• [Material supplied]
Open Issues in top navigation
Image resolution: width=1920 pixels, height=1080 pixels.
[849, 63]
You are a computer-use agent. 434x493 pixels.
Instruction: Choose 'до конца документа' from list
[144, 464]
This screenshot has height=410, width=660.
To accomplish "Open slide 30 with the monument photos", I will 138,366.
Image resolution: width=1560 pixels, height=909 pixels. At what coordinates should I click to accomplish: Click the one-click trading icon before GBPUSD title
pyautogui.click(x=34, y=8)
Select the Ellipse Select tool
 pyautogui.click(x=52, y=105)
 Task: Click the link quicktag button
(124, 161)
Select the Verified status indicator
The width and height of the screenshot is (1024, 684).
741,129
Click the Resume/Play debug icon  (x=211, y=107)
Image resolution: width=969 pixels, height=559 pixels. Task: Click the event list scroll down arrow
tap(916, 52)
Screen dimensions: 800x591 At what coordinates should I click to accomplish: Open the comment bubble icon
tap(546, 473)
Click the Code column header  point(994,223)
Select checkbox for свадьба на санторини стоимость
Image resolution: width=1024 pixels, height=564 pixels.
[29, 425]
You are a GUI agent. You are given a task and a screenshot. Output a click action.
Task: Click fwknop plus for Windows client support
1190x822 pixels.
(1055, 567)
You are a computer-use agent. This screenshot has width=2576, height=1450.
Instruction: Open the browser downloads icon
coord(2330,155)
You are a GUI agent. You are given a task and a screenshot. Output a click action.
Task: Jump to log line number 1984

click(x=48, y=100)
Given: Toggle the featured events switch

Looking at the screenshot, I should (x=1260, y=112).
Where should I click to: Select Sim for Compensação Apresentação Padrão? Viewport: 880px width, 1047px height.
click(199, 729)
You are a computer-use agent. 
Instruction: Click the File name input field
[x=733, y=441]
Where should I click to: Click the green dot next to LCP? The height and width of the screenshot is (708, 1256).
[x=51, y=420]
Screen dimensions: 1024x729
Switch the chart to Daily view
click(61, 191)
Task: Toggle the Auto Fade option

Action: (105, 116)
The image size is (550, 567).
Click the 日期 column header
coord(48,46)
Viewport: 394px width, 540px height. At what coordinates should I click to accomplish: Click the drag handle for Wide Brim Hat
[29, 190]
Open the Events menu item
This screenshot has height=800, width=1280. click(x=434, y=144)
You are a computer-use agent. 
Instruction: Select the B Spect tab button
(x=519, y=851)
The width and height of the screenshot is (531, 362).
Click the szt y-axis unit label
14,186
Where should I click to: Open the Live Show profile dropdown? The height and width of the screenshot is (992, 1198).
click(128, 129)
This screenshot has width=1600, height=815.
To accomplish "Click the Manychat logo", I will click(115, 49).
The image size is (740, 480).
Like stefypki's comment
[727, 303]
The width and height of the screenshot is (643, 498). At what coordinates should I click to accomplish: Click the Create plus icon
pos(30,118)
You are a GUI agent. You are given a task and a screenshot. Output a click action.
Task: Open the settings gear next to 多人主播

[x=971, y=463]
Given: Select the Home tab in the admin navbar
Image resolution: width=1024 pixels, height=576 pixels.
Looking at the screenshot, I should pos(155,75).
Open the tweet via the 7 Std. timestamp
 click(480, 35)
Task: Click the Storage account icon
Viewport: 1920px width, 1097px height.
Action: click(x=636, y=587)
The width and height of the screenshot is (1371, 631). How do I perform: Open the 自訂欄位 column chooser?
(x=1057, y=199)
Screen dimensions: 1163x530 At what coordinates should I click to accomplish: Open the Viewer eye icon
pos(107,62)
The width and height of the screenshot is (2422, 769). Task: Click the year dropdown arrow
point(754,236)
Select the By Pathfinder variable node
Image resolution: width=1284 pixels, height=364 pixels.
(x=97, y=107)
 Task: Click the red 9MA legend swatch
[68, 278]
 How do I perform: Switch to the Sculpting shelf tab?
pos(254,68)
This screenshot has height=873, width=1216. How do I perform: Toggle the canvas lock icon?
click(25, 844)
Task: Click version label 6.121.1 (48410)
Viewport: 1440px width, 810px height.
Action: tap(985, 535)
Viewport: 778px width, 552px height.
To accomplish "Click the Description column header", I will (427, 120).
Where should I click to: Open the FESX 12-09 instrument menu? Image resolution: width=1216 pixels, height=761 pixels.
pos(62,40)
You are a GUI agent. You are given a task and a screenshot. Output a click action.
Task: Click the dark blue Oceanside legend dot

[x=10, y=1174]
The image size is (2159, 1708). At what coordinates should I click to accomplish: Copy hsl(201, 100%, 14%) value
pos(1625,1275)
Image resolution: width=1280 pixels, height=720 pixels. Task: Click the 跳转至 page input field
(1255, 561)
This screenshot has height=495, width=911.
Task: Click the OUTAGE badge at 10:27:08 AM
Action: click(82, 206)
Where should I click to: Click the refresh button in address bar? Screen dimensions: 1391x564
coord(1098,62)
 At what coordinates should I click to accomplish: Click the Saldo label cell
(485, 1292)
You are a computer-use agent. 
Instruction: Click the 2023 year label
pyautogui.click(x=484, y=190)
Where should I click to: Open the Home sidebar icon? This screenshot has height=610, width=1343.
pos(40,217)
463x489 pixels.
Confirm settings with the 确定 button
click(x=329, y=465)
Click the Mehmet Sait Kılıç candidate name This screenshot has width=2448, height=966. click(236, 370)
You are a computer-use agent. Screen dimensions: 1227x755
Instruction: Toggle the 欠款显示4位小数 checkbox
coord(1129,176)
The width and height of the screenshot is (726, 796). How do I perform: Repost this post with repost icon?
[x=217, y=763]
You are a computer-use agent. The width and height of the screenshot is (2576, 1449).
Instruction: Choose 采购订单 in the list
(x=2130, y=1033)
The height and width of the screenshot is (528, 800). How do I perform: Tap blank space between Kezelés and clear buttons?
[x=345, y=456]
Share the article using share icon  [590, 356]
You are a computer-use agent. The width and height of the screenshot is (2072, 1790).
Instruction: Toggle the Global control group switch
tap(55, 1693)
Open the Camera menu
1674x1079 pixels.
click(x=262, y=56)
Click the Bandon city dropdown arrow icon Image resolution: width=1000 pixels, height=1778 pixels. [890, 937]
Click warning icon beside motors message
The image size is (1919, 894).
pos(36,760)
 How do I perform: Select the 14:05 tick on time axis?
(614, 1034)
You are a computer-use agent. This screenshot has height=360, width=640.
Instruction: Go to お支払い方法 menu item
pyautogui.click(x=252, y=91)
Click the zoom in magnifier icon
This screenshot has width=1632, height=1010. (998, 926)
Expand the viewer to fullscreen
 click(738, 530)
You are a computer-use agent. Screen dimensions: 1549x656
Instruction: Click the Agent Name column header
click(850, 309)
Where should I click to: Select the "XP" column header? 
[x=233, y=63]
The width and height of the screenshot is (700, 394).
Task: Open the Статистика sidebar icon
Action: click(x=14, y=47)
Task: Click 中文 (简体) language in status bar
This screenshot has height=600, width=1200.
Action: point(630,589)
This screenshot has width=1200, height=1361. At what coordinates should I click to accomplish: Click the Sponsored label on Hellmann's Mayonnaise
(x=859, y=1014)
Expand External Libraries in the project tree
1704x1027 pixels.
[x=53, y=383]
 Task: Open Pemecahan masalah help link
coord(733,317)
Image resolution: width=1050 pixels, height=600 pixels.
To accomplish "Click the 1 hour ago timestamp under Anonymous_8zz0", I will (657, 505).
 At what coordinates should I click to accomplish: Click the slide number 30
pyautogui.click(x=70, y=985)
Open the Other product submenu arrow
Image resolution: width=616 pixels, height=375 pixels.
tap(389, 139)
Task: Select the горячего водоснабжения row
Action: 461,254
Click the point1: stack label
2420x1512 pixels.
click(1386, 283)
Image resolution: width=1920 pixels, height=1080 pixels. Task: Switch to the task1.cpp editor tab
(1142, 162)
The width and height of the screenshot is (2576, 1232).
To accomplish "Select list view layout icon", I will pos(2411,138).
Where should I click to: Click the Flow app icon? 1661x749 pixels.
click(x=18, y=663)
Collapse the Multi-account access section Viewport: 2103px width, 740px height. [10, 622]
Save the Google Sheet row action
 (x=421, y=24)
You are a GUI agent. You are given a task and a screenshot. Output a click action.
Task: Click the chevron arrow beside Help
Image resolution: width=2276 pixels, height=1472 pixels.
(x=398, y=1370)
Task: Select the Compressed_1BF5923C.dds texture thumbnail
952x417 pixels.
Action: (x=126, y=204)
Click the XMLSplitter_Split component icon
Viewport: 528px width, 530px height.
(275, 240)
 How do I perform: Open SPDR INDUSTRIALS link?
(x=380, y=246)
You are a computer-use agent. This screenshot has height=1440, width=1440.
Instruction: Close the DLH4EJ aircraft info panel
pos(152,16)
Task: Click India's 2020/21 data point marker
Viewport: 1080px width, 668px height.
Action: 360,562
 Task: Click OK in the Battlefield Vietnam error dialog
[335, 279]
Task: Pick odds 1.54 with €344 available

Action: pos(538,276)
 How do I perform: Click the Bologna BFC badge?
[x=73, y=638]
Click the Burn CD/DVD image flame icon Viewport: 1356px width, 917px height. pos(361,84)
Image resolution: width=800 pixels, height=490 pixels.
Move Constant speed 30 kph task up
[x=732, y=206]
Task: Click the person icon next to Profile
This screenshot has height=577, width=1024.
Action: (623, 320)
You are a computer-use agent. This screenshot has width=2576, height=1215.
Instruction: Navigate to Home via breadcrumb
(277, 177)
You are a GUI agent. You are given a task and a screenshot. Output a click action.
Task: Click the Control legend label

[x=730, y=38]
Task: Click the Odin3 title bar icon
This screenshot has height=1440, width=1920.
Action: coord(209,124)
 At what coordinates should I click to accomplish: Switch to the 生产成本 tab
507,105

• [What you have to do]
Can you convert the lines above, starting with the line containing "Screen dimensions: 1024x729" and ending with the line containing "(x=97, y=107)", into a JSON list of strings with one string per line and blank lines left out?

• [Finished answer]
[
  "Screen dimensions: 1024x729",
  "Switch the chart to Daily view",
  "click(61, 191)",
  "Task: Toggle the Auto Fade option",
  "Action: (105, 116)",
  "The image size is (550, 567).",
  "Click the 日期 column header",
  "coord(48,46)",
  "Viewport: 394px width, 540px height. At what coordinates should I click to accomplish: Click the drag handle for Wide Brim Hat",
  "[29, 190]",
  "Open the Events menu item",
  "This screenshot has height=800, width=1280. click(x=434, y=144)",
  "You are a computer-use agent. ",
  "Instruction: Select the B Spect tab button",
  "(x=519, y=851)",
  "The width and height of the screenshot is (531, 362).",
  "Click the szt y-axis unit label",
  "14,186",
  "Where should I click to: Open the Live Show profile dropdown? The height and width of the screenshot is (992, 1198).",
  "click(128, 129)",
  "This screenshot has width=1600, height=815.",
  "To accomplish \"Click the Manychat logo\", I will click(115, 49).",
  "The image size is (740, 480).",
  "Like stefypki's comment",
  "[727, 303]",
  "The width and height of the screenshot is (643, 498). At what coordinates should I click to accomplish: Click the Create plus icon",
  "pos(30,118)",
  "You are a GUI agent. You are given a task and a screenshot. Output a click action.",
  "Task: Open the settings gear next to 多人主播",
  "[x=971, y=463]",
  "Given: Select the Home tab in the admin navbar",
  "Image resolution: width=1024 pixels, height=576 pixels.",
  "Looking at the screenshot, I should pos(155,75).",
  "Open the tweet via the 7 Std. timestamp",
  " click(480, 35)",
  "Task: Click the Storage account icon",
  "Viewport: 1920px width, 1097px height.",
  "Action: click(x=636, y=587)",
  "The width and height of the screenshot is (1371, 631). How do I perform: Open the 自訂欄位 column chooser?",
  "(x=1057, y=199)",
  "Screen dimensions: 1163x530 At what coordinates should I click to accomplish: Open the Viewer eye icon",
  "pos(107,62)",
  "The width and height of the screenshot is (2422, 769). Task: Click the year dropdown arrow",
  "point(754,236)",
  "Select the By Pathfinder variable node",
  "Image resolution: width=1284 pixels, height=364 pixels.",
  "(x=97, y=107)"
]